The contest to lead the Conservative Party into the next election has ended up as a fight between the two Davids, although at times the media’s love for David Cameron suggests it is more a matter of Davis against Goliath.

Whoever wins has two daunting tasks ahead. He must create and then effectively communicate the image of a strong party leader and Prime Minister-in-waiting. But he must also oversee the complete reinvention of the Conservatives to create a political brand that can unseat Labour.

One former Tory MP says: “Marketing the party and marketing the leader are two separate things.” He believes that the core message for a Cameron-led Conservative Party would be only subtly different from that for a Davis-led party. “Davis would have to come in from the right, soften and be more inclusive. Cameron would have to toughen up a lot and move more to the right.”

Not all experts believe either man is capable of driving a fundamental change in the Conservative brand. Lord Bell, Margaret Thatcher’s PR guru and a major force behind successive election victories in the 1970s and 1980s, says: “Both say they want to have a modern Conservative Party, but what that means in terms of marketing the party is anyone’s guess.” As for recreating the party, Lord Bell adds: “Should they do it? Yes. Will they do it? Almost certainly not. They don’t have that sort of imagination.”

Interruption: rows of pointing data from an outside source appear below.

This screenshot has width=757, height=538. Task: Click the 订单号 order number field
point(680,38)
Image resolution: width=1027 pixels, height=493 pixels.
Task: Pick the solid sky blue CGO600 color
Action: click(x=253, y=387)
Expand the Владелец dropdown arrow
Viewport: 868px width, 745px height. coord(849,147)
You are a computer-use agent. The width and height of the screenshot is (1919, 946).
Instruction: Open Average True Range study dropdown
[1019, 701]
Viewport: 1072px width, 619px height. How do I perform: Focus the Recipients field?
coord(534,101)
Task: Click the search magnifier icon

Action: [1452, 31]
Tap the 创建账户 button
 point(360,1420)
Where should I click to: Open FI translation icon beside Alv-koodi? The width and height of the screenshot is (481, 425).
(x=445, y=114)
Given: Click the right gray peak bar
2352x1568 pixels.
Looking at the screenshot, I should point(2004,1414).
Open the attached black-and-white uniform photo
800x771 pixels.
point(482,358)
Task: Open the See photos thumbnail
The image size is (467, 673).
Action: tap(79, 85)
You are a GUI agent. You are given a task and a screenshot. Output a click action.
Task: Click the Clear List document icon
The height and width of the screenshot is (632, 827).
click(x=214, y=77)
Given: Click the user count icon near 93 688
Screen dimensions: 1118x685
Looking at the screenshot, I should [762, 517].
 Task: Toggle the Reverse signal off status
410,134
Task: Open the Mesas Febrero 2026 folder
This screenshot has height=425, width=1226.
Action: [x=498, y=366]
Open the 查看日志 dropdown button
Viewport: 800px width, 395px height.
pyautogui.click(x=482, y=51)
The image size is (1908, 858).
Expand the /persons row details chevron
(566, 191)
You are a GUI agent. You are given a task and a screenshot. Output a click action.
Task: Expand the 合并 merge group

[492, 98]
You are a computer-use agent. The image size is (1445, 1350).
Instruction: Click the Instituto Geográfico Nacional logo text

Lord Bell (pictured) argues that the Conservatives are mistaken if they think they need “their own Blair, at a time when Labour is getting rid of him and the next election is going to be against Gordon Brown”.

Michael Peters, the design guru who created the party’s flaming torch logo for Margaret Thatcher, says rebranding is the only way the Conservative Party can win: “It’s a tarnished brand and needs a complete rethink. Even the name is up for grabs.”

Lord Bell agrees the party needs to be rebranded, starting with a new name, proposing “The Modern Conservatives”. The word “modern” needs to be at the heart of everything the party does from now on, he argues, to distance it from its past. The party’s logo will need to change, too, although that doesn’t necessarily mean dropping the torch.

But Michael Moszynski, chief executive of Immediate Sales, the M&C Saatchi subsidiary that handled the Conservatives’ advertising account during the 2005 election, is opposed to a name change for the party, saying: “That would be a cynical and unsubtle aping of New Labour.” But he acknowledges that there is a problem with the Conservative brand, highlighted by research finding voters supported its key policy issues – until they were told they were Tory policies. “Our policies alone beat Labour’s in a ‘blind tasting’. But we had a problem with ‘brand pollution’ â they supported our ideas until they were associated with the Conservative Party.”

And there lies the core marketing problem for any future Conservative leader: the Labour Party has already reinvented itself and moved to occupy the centre ground Margaret Thatcher’s lurch to the right left open for colonisation. As one ex-Tory MP points out, Tony Blair’s New Labour has become a carbon copy of the old Conservative Party on so many issues, it is difficult to see why UK voters, with their natural small “c” conservatism, would abandon it. He says: “As a Tory, why would I want to get rid of Tony Blair?”